Eine wundersame Weihnachtsgeschichte

Sven Solge

„Warum machst du das für mich?“, fragte sie jetzt mit fester Stimme.
Das warme Wasser hatte ihr scheinbar gut getan.
Der Schaum bedeckte alles, was unter Wasser war, nur ihre Rechte Hand hielt sie hoch und deutete Ihm an, in dem sie mit ihren Fingern klimperte, dass sie seine Hand anfassen wollte.
Er reichte ihr seine Hand und da er es in dieser Haltung nicht lange aushalten würde, zog er sich einen kleinen Schminkhocker heran, setzte sich zu ihr und umschloss ihre Hand mit seinen Händen.
„Weil ich gemerkt habe, dass du Hilfe gebrauchen könntest. Ich wusste nicht, dass dein Mann verstorben ist. Wie ist das passiert?
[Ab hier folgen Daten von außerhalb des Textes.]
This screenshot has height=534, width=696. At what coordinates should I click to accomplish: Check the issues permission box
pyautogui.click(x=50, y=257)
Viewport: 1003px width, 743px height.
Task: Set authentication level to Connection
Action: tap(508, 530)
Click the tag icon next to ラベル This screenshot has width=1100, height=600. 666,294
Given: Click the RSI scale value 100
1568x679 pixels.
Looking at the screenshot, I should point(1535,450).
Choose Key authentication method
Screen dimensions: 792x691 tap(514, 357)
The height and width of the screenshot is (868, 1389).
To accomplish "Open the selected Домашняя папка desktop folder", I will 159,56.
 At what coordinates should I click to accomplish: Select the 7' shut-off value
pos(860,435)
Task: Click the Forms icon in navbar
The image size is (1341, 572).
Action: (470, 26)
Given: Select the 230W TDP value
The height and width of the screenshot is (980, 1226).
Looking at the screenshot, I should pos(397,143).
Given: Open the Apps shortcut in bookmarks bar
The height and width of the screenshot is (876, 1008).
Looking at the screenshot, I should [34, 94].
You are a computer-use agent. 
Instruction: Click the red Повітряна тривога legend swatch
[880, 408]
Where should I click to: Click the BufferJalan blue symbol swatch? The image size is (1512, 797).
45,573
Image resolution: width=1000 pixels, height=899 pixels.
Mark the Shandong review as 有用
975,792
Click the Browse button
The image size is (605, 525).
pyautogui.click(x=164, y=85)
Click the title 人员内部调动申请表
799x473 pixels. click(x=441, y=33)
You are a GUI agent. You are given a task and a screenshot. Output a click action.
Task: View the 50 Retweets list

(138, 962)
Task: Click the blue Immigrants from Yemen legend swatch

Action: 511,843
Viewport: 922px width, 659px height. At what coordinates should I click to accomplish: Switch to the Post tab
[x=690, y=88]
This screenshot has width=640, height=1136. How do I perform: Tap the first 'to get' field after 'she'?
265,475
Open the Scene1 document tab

Hatte er einen Unfall?“, fragte er fasst übergangslos.
Anne schüttelte energisch den Kopf: „Kein Unfall! Maik hatte Prostatakrebs.“
Ihre Augen wurden bei der Erinnerung ganz blank, sie fing sich aber sofort wieder.
„Ich würde jetzt gerne aufstehen, würdest du mir bitte meinen Bademantel geben.“ Sie zeigte zur Tür, wo ein rosafarbener Mantel hing.
Matthias holte den Bademantel und hielt ihn ihr so hin, dass sie aus der Wanne steigen konnte, ohne dass er von ihr etwas sehen würde.
Er hörte das leise plätschern des Wassers und als sie stand musste er den Bademantel etwas sinken lassen, damit sie ihre Arme in die Ärmel stecken konnte.
Matthias war überrascht wie glatt und faltenlos ihr Nacken und ihre Schultern waren. Bei dem Anblick wurde ihm ganz warm ums Herz.
Während Anne den Bademantel mit dem Gürtel verschloss, rubbelte Matthias über ihren Rücken, um ihn trocken zu reiben. Ihren Po ließ er dabei allerdings aus.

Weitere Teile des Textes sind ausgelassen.